Posts Tagged Debbie Nathan
March 30, 2017
The Journal of Interpersonal Violence has published its Special Issue about The Witch-Hunt Narrative (Vol. 32, No. 6). Here is the Abstract of my contribution, a response to the other articles and comments:
The articles and comments in this issue bear out the enduring impact of The Witch-Hunt Narrative. There is not sufficient space to acknowledge or respond to most of this feedback. This response corrects an error that was identified by one commenter and it responds to questions raised by another commenter about my analysis of the “Concerned Scientists” brief. This response also documents how Wood, Nathan, and Beck have misapplied the term ritual abuse, misstated the facts of many cases, and promoted “mythical numbers” that significantly exaggerate the number of false convictions. These critics are wrong about the only three cases they discuss in detail. The McMartin Preschool case began with credible evidence of child sexual abuse that continues to be distorted by critics. The Keller case began with even stronger medical evidence that is not diminished by the dubious and incomplete “retraction” of the Emergency Room doctor. The Fuster case involved overwhelming evidence of abuse, medical and testimonial, that continues to be distorted or overlooked by critics. Those who promote the witch-hunt narrative rely on selective use of evidence to reach an apparently predetermined result. That is politics and advocacy, not scholarship. This dismissive approach to children’s testimony has caused documented harm to children.
April 28, 2016
Debbie Nathan holds herself out as a principled First Amendment advocate. She belongs to the National Writers Union and in 1989, she famously gave Lawrence Stanley, a child pornographer, the Free Press Association’s H. L. Menken Award. In 1994, she wrote an impassioned plea on the Witchhnt-List against the idea of suing the authors of The Courage to Heal. “The First Amendment cannot be sacrificed in the service of ANY cause,” she claimed. If a lawsuit went forward against the book she despises, Nathan said she would “condemn the suit.” Speech should be met with speech, not lawsuits, she said.

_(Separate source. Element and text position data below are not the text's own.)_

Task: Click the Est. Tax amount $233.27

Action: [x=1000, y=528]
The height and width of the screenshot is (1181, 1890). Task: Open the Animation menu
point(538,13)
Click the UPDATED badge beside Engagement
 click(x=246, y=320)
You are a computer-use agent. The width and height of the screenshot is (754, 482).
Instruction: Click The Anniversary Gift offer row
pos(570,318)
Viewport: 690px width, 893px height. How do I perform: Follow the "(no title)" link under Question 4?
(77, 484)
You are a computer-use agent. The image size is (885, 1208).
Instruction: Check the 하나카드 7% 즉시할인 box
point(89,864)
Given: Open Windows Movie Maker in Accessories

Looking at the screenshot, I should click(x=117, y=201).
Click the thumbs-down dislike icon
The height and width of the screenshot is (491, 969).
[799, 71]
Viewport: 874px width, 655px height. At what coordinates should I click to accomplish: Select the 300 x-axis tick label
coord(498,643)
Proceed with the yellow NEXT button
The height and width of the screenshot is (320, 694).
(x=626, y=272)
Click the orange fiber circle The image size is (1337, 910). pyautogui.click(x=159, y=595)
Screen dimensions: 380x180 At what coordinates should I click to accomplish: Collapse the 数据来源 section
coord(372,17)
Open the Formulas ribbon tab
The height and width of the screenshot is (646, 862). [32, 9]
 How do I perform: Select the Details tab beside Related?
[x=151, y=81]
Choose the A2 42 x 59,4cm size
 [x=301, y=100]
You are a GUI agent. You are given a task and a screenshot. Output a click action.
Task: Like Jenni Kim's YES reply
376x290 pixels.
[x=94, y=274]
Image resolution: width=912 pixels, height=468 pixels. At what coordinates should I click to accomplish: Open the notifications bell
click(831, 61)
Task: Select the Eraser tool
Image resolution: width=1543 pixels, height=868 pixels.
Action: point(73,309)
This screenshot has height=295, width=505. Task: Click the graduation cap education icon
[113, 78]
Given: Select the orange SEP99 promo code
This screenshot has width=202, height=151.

It turns out that Nathan’s commitment to free expression and the First Amendment has one glaring exception: it does not extend to those who criticize Nathan’s own work, even in a fully documented, scholarly book. It has been two years since The Witch-Hunt Narrative was published and it’s time to tell the story of how Debbie Nathan tried to prevent its publication. Days before the publication date of the hardcover edition, Nathan sent a libel threat to the publisher. She claimed that she knew she had been libeled by The Witch-Hunt Narrative and she promised to pursue her legal remedies in the US and in England if the book was published. Tellingly, she did not identify a single offending passage. The publisher was not intimidated and the book, which documents extensive errors and omissions in Nathan’s writings, was published without delay. Not surprisingly, Nathan never followed through on her baseless threat to sue. The time for any such suit has expired, but the time has just begun for telling the story of the faux First Amendment advocate who made a phony libel threat to try to stifle criticism of her own work.
January 31, 2015
One of the strangest and most revealing criticisms of my book is Cathy Young’s assertion that I did not acknowledge the use of “important materials” from the Satan’s Silence archive. The claim is strange because it is proven wrong by the clear acknowledgement on page 414 of the book; it is revealing because Ms. Young, by her own account, relied on Debbie Nathan’s word for this claim. Apparently neither one of them read the book carefully.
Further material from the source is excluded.